**DOCUMENT EXCERPT**
Our first visit to Tabora Region was in 1984 with the 15th visit in 2015. Students have been involved in many successful projects funded by the Lenten Appeal and other fundraising activities.
The expeditions would not have been possible without the backing and support of FUM which has been active in the region for over 50 years.
In Tanzania our visits are planned and organised by the Regional and District governments who generously deploy staff and resources such as transport to ensure our visits pass without a hitch.
With their help and support we are able to stay and work in the most remote villages in the Region.
In the early years lorries were used for transport but, thanks to improvements in the roads, more comfortable coaches became the norm.
No link can be one way and at the outset discussions were held with our Tanzanian colleagues concerning reciprocal visits. It was agreed that we would invite teachers from the Folk Development Colleges (FDCs) and local primary schools to visit Cranbrook.
We run a cycle of reciprocal visits alternate years visiting Tanzania with a party of students and the following year inviting two Tanzanian teachers or officials to visit Cranbrook. While they are in the UK we arrange a comprehensive programme of visits and tours for them. In return they spend time with our classes and in visiting local primary schools, talking to pupils about their country.

**WHAT TO WORK ON**
Transcribe the passage on the visits to Tabora Region, beginning at the words "Our first visit" and stopping after the words "became the norm.".

**LISTED ENTRIES**
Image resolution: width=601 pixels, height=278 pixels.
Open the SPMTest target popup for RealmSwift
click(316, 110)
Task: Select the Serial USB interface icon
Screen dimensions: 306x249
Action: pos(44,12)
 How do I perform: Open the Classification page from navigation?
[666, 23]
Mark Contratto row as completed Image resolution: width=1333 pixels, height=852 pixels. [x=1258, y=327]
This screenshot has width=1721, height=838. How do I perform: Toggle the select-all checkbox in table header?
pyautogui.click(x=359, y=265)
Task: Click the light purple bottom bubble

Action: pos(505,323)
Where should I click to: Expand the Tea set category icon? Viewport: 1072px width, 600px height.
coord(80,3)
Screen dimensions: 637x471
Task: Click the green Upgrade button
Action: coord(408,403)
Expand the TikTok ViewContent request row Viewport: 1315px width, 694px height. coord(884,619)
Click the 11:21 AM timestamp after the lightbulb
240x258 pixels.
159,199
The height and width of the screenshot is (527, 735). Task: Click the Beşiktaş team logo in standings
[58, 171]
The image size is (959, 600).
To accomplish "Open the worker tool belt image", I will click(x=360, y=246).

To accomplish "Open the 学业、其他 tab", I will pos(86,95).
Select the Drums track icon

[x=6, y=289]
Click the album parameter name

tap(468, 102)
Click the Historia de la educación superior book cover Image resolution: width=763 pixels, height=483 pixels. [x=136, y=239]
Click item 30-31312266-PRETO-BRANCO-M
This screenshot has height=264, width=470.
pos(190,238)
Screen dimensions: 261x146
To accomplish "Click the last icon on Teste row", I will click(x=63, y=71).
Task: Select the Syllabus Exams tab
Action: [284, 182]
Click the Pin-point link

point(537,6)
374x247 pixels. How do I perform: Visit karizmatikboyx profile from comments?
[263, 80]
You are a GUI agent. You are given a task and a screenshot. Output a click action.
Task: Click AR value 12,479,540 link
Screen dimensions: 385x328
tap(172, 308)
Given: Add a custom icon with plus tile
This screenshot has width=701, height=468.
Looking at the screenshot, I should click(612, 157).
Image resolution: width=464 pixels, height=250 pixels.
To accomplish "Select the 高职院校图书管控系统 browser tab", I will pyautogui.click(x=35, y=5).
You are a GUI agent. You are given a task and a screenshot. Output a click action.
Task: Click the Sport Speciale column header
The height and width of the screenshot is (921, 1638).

**RESULT OF THE TASK**
Our first visit to Tabora Region was in 1984 with the 15th visit in 2015. Students have been involved in many successful projects funded by the Lenten Appeal and other fundraising activities.
The expeditions would not have been possible without the backing and support of FUM which has been active in the region for over 50 years.
In Tanzania our visits are planned and organised by the Regional and District governments who generously deploy staff and resources such as transport to ensure our visits pass without a hitch.
With their help and support we are able to stay and work in the most remote villages in the Region.
In the early years lorries were used for transport but, thanks to improvements in the roads, more comfortable coaches became the norm.